Notre espèce a évolué en Afrique et ne s’est largement implantée en Europe que 45 000 ans auparavant. Les généticiens savent depuis des décennies que la diversité génétique des populations africaines est bien supérieure à celle des groupes non africains. C’est parce que les premiers groupes qui ont quitté l’Afrique étaient assez petits.
Aris-Brosou a examiné les génomes de 2062 Européens, dont 1179 génomes anciens remontants à 45 000 ans. Pour chaque génome, il a examiné 1,2 million de sites où une seule «lettre» sur l’ADN varie d’une personne à l’autre.
On a déjà constaté que bon nombre de ces variants génétiques étaient associés statistiquement à des maladies comme l’asthme et le diabète, bien que leurs effets soient souvent minimes: le fait d’avoir un seul variant nocif n’augmenterait que légèrement les chances de développer un diabète.
Aris-Brosou a constaté que le nombre de variantes peu nocives dans la population européenne avait augmenté progressivement au fil du temps. Le facteur clé était probablement les petites populations initiales dans des régions telles que l’Europe, qui ont permis aux mutations néfastes de devenir courantes. « Ensuite, il est très difficile de se débarrasser d’eux », déclare Botigué.

Un effet persistant

Selon Laura Botigué, du Centre de recherche en génomique agricole à Barcelone, en Espagne, cela concorde à bien des égards avec les études existantes. « Ce qui est important et nouveau, c’est le fait qu’ils incluent des spécimens anciens », dit-elle. Les études précédentes utilisaient uniquement des personnes modernes, par exemple en comparant les Européens actuels et les Africains.
Il peut sembler étrange que des mutations nuisibles soient devenues plus courantes, car la sélection naturelle est supposée vaincre les gènes responsables de la maladie.
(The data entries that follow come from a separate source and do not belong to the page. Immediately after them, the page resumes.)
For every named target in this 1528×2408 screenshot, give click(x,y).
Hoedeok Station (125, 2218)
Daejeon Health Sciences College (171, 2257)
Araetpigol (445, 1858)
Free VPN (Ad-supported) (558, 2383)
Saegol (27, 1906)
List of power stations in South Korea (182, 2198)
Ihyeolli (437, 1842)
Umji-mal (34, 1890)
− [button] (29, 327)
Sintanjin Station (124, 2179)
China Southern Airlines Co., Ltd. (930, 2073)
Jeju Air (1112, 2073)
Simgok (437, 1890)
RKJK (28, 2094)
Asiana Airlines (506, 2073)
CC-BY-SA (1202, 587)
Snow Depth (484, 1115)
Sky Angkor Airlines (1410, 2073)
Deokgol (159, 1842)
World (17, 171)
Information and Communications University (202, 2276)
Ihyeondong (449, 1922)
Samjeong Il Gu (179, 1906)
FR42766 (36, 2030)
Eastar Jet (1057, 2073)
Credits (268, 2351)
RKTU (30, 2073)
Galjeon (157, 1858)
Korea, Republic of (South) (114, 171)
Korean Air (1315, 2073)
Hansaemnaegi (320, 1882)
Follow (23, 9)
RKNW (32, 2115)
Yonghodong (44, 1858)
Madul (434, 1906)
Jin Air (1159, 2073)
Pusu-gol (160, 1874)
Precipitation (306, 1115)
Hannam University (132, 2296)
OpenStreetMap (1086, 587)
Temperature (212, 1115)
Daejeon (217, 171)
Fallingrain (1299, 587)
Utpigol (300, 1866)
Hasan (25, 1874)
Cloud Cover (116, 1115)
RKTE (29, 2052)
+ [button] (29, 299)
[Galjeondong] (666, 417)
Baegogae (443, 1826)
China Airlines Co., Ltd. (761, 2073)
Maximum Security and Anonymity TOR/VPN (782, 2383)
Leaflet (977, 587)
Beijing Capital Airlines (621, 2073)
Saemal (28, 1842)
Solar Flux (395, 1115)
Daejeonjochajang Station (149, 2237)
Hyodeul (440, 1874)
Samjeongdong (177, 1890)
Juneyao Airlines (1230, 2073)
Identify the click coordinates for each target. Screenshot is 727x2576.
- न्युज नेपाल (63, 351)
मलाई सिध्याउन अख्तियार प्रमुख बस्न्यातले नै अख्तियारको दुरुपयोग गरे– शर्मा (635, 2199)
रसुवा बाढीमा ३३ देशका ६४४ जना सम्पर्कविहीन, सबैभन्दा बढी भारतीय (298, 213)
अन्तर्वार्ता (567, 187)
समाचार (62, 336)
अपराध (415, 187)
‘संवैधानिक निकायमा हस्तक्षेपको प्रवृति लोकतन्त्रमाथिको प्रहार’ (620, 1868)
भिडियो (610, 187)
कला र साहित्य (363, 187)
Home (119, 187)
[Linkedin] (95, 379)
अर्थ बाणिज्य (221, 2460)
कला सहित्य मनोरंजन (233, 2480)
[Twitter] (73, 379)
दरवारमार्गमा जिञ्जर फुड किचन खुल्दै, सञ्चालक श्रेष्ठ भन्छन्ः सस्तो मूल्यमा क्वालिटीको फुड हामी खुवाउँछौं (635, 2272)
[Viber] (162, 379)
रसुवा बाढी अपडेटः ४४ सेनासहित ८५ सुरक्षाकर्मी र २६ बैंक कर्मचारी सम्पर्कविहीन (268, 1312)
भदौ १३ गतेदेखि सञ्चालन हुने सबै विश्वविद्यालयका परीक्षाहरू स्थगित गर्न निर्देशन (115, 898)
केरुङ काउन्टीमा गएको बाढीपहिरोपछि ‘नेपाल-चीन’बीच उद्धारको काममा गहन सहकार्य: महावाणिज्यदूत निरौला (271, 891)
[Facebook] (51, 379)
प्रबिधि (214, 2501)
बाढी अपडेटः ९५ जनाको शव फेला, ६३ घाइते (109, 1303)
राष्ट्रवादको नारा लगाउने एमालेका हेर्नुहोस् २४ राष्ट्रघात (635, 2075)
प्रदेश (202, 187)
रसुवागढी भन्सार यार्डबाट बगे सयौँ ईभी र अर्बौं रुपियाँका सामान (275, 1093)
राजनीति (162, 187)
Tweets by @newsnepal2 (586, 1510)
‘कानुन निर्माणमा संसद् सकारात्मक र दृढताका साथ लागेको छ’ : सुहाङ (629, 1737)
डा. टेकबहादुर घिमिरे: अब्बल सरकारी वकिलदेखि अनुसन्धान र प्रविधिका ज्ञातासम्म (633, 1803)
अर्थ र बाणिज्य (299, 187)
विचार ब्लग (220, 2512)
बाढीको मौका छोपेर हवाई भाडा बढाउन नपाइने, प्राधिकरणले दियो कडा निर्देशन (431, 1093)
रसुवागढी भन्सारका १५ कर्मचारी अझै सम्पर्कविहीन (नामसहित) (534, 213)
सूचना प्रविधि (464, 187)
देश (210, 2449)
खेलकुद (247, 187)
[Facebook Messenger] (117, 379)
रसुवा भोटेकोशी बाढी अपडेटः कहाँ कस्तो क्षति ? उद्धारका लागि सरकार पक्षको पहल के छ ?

Cependant, dans les petites populations, le pouvoir de sélection naturelle est réduit.
«Je pense que tout le monde conviendrait maintenant que les mutations hautement délétères ne s’accroissent pas avec les expansions humaines», déclare Botigué. En effet, il est peu probable que les personnes porteuses de mutations réellement nuisibles vivent suffisamment longtemps pour avoir des enfants, même en petits groupes.
Cependant, les études existantes ont montré que ces mutations légèrement nocives semblent être plus courantes chez les populations ayant connu des goulots d’étranglement. En 2016, Botigué a contribué à montrer que les populations hors Afrique portaient plus de mutations moins nuisibles que les populations en Afrique.

Il n’y a rien à craindre pour les gens

Aris-Brosou souligne que son étude a une grande limite: il ne peut examiner que des variantes génétiques connues pour être nuisibles dans les populations modernes. «Certaines mutations auraient pu être terriblement délétères, mais elles ont été conduites à l’extinction. Les mutations ont donc disparu», dit-il. Il n’y a aucun moyen d’identifier de telles mutations nuisibles dans l’ADN ancien, si elles ne sont pas présentes aujourd’hui.
Aris-Brosou et Botigué conviennent que les mutations persistantes des populations européennes ne sont pas inquiétantes. « Je pense qu’il est évident que tout va bien, parce que nous allons bien », déclare Botigué. «Les humains sont toujours là», dit Aris-Brosou.
Nous pouvons aussi faire très peu à leur sujet. Bien que la population européenne dans son ensemble porte des mutations plus modérément préjudiciables que les populations africaines, si vous compariez des individus des deux continents, vous ne verriez aucune différence, dit Botigué.
C’est parce que nous portons tous si peu de mutations. En conséquence, il n’est pas possible d’identifier des individus ou des groupes en Europe qui présentent des parts plus ou moins importantes de ces mutations.
Cette recherche a été publiée dans Molecular Biology and Evolution.